Brand equity, outside of the value of your products, is the value of the brand itself. It is needed to make your company stand out against your competitors.
Building strong brand equity is essential as it is the value a brand name brings to your company. Branding includes the logo, image of your company, and provides a view of the attributes of your products or services.
Nowadays, companies are increasingly putting more focus on the general perception of a brand than their product. Though most consumers and customers expect more from the services and product, as well as how they treat the people around them from their customers to employees to the environment — companies manage to stay ahead of this shift. They achieve this by considering various marketing strategies that contribute to promoting their brand.
Now let us dwell deeper on brand equity. In building your brand equity, it is about “owning” the market niche. By owning a market niche, it makes you capable of charging premium prices to your customers.
What is Brand Equity?
Brand equity, outside of the value of your products, is the value of the brand itself. It is needed to make your company stand out against your competitors. It is a way for your company to be easily distinguishable from others and it needs to be well-thought-out.
Organizations must establish brand equity to assure that they are providing positive experiences to persuade their customers into continuously buying and availing their products or services. This helps build trust, reputation, and name recall for your target market.
Additionally, having positive brand equity gives your product and your company a competitive edge, resulting in a higher rate of profit and revenue. You can also explore adding more product lines with ease, knowing your customers already trust your brand. Ultimately, having positive brand equity can help facilitate growth and expansion for your company!
Tips for Strong Brand Equity
When talking about building a strong, positive brand equity, one of the most popular tactics is the Keller’s Brand Equity Model. Kevin Lane Keller is a professor of Marketing at the
Tuck School of Business at Dartmouth College, and the author of the textbook, “Strategic Brand Management.”
The Keller Model centers on shaping how consumers perceive and experience the brand, and building a positive mix of feelings and opinions towards the brand. There are four steps to building a positive brand equity — brand identity, brand meaning, brand response, and brand resonance.
Step 1: Brand Identity
Brand identity answers the question: who is your brand? The first step is brand salience: being recognizable and standing out. But brand identity isn’t limited to logos, aesthetics, and how your customers perceive you.

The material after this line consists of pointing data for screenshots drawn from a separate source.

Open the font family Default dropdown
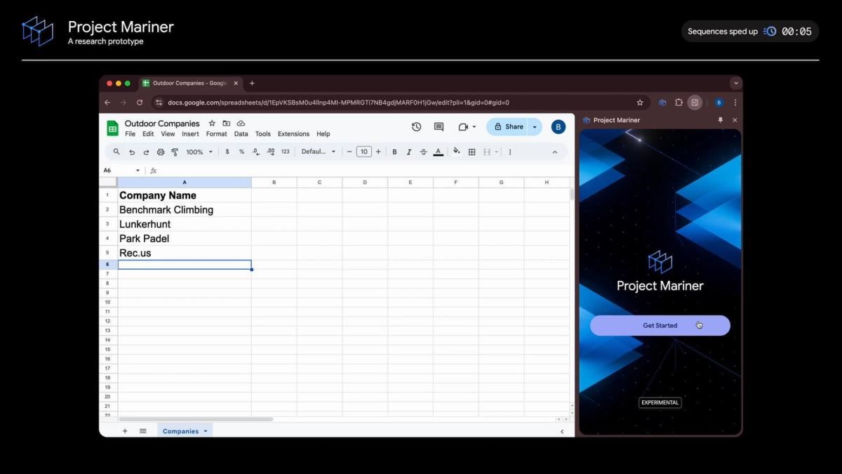The height and width of the screenshot is (474, 842). click(319, 152)
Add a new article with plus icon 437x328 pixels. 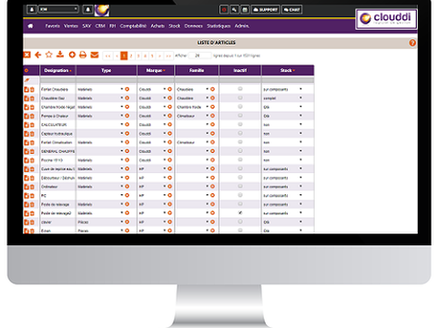pyautogui.click(x=72, y=55)
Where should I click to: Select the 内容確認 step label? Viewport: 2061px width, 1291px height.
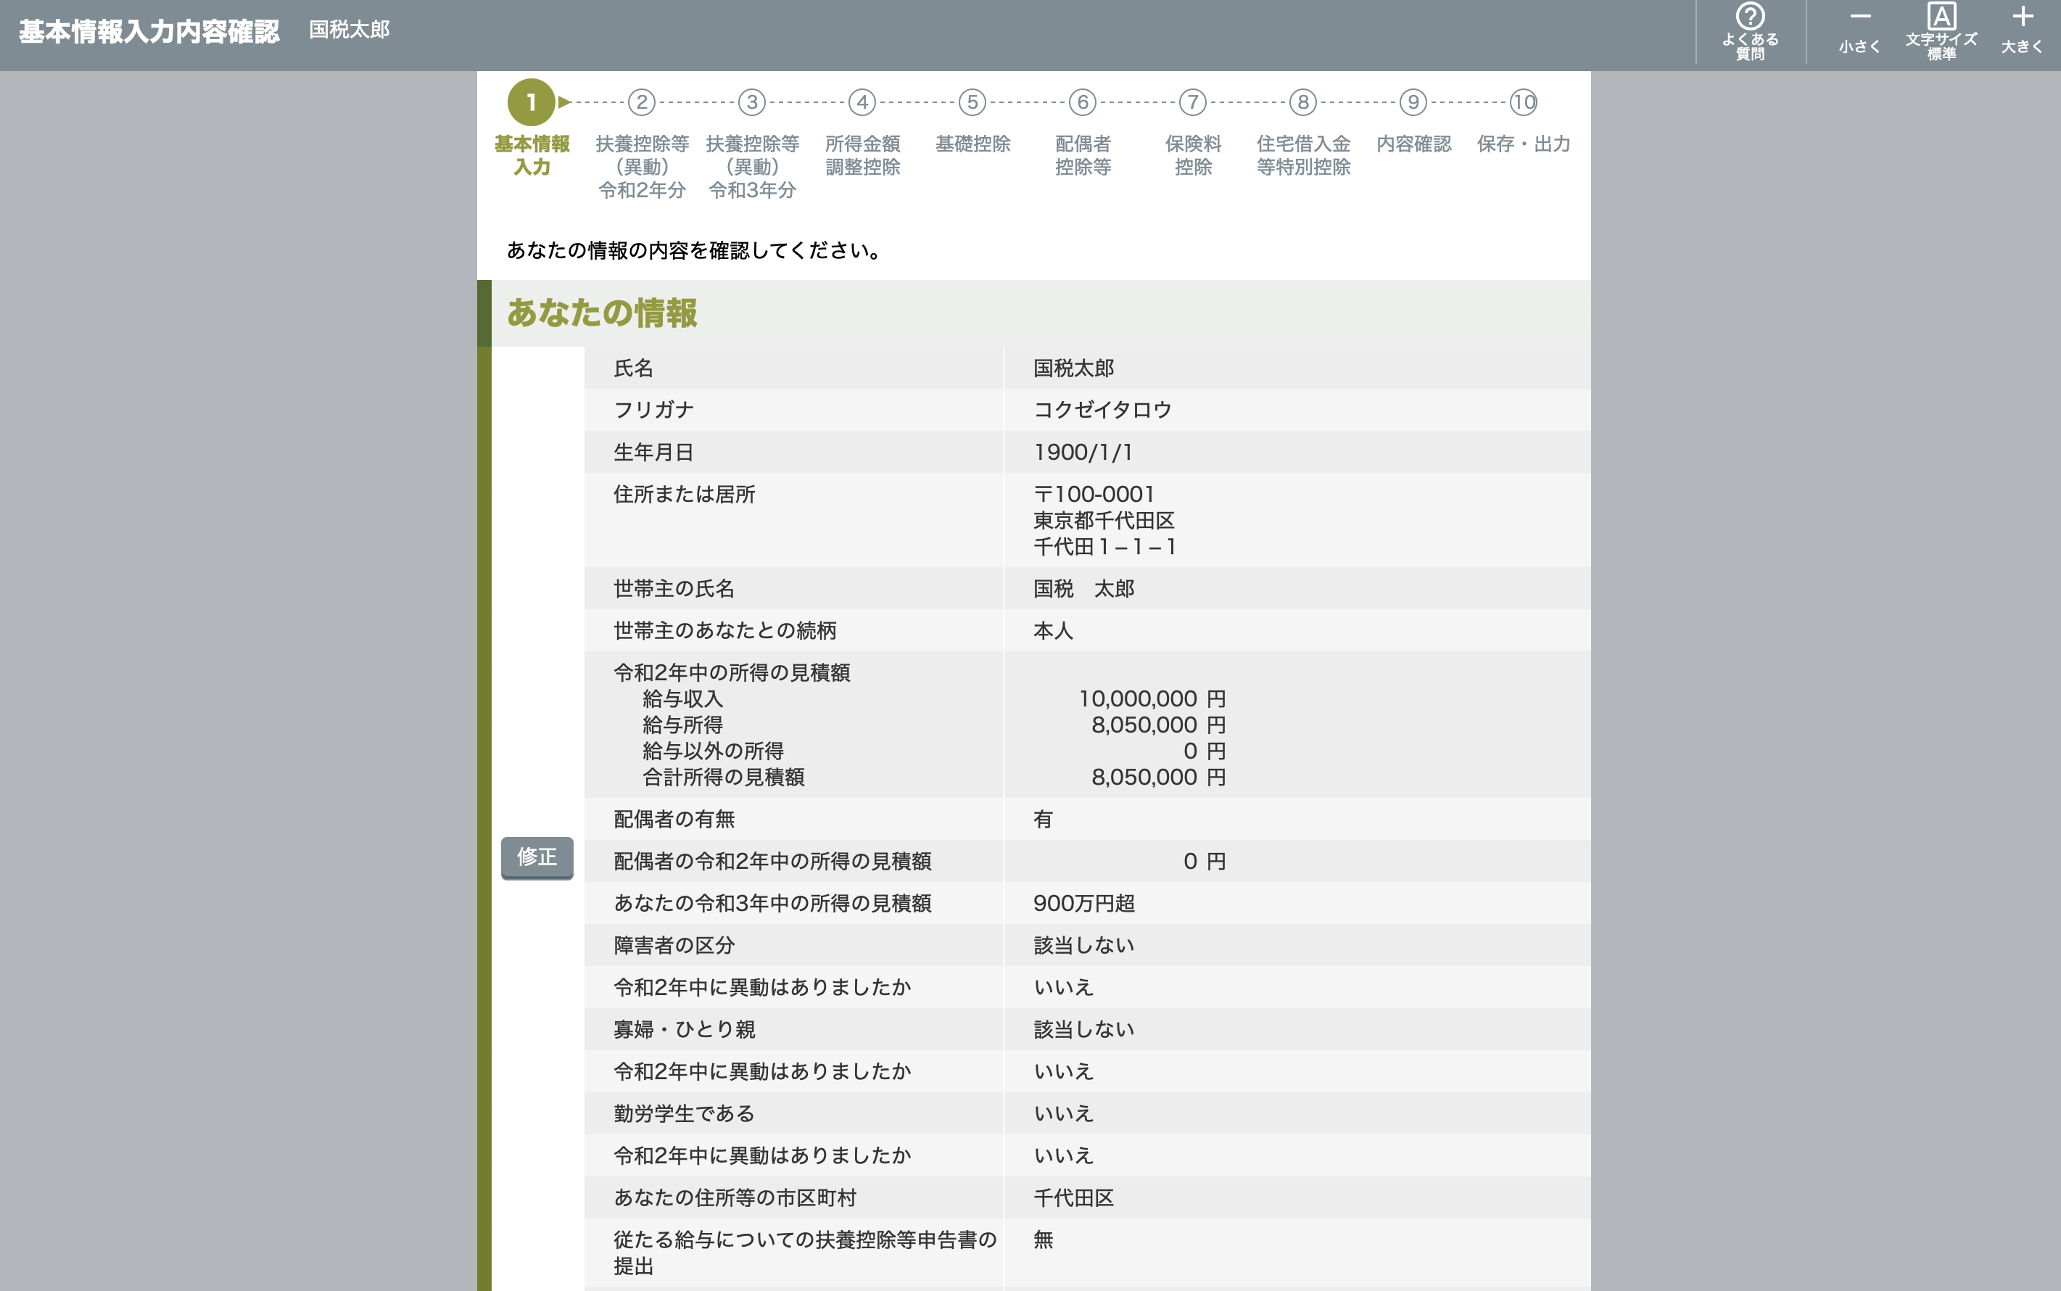click(1413, 144)
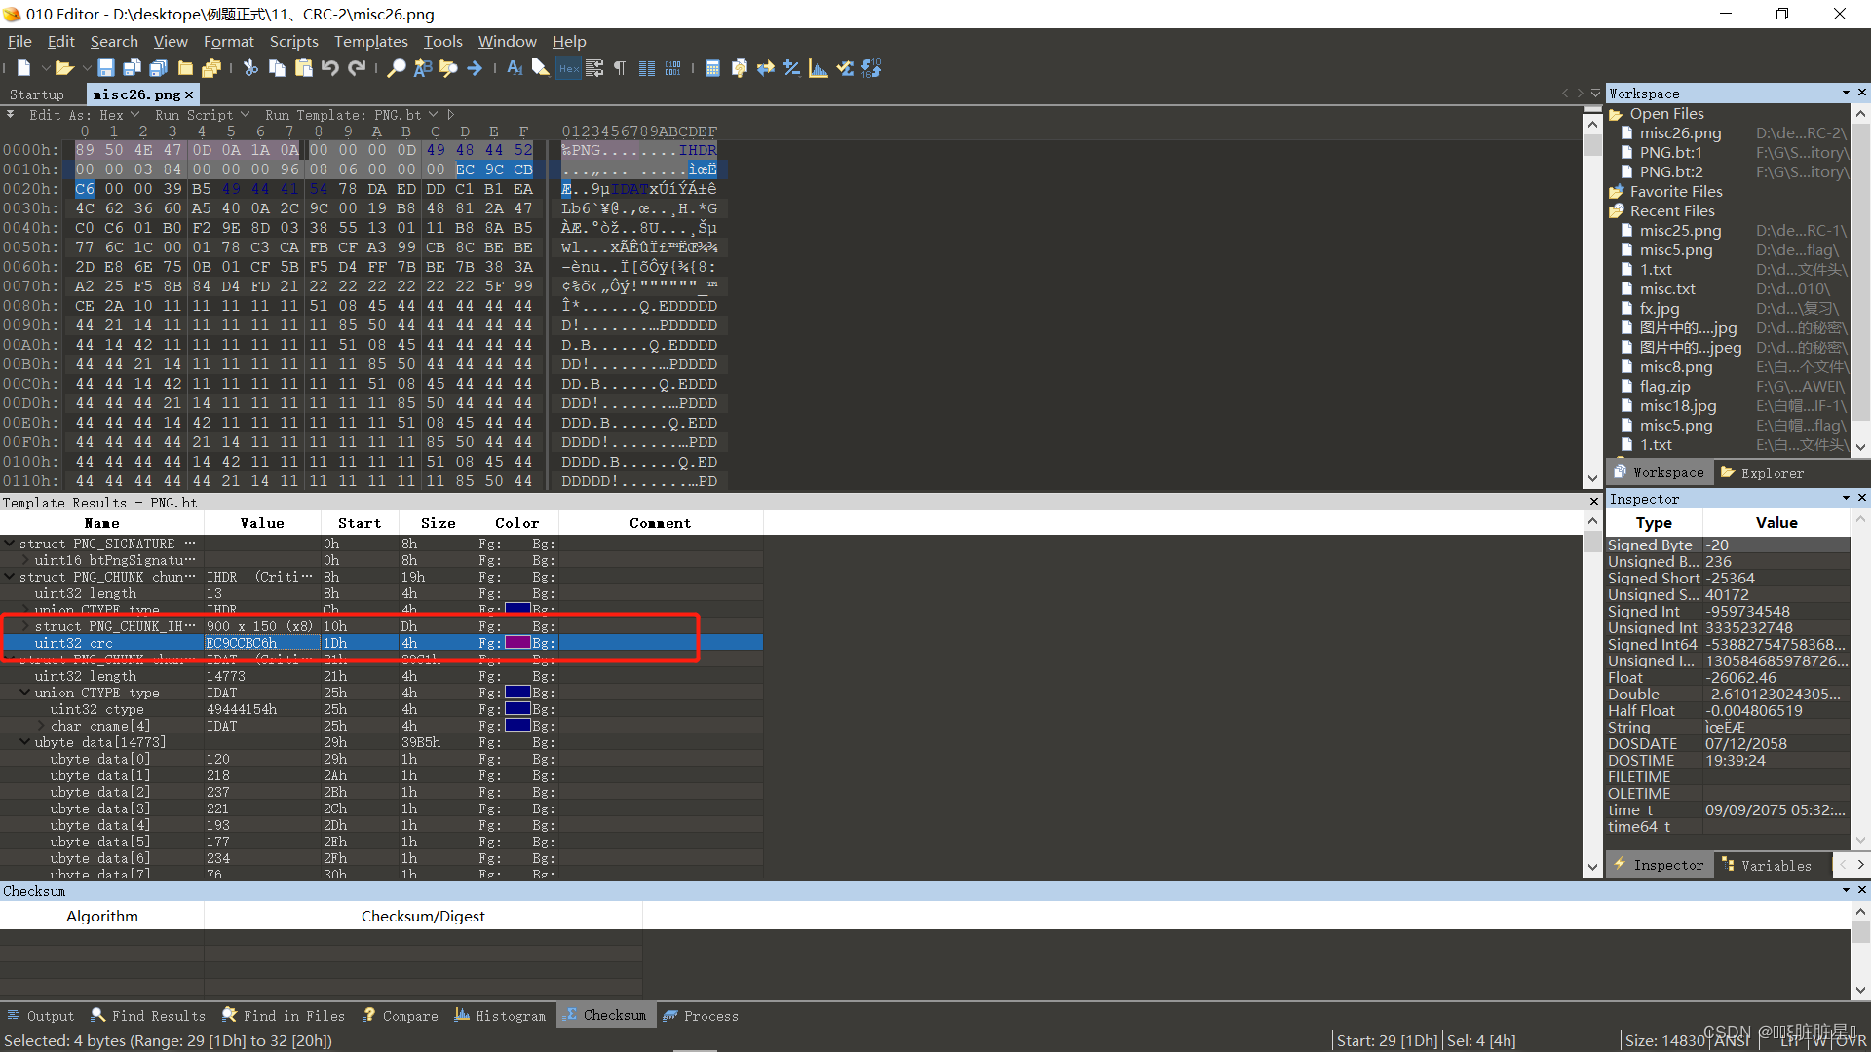Toggle the binary 0100 display icon
Viewport: 1871px width, 1052px height.
click(672, 68)
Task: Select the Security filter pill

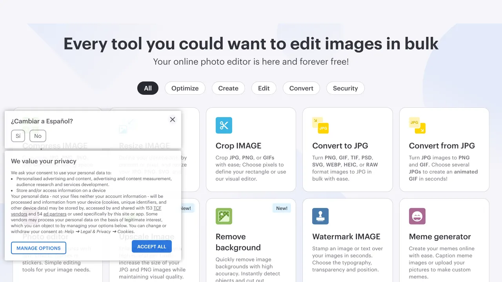Action: [346, 88]
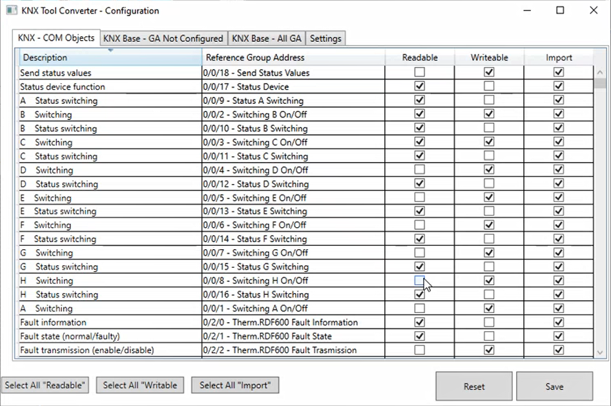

It’s also important to make your brand become exactly what the customer needs. The first step is knowing who your customers are. Conduct a thorough study of your market. Find out how your customers perceive your brand, and what are the factors that made them choose you instead of your competitor.
The results of the study will show you whether your brand identity aligns with how your customers perceive you! If it doesn’t align, it might be best to rethink how you’re promoting your brand.
Step 2: Brand Meaning
How does your brand perform? What does your brand stand for? To create brand meaning, you must answer these two things: performance and imagery.
Performance relates to whether the brand attends to the customer’s needs. The product has to work as shown in advertisements and promotional materials, and it has to get the job done. This has five aspects per Keller’s model:
primary characteristics and features
product reliability, durability, and serviceability
service effectiveness, efficiency, and empathy
style and design
price
Imagery, on the other hand, relates to whether the brand attends to the psychological and social needs of a customer. How does your product look in the eyes of the customer? You can find out through marketing strategies like direct promotion, word of mouth, organic social media interactions and engagement, and firsthand customer experience.
Step 3: Brand Response
What response does your brand evoke in your customers? Brand response can be categorized into judgments and feelings.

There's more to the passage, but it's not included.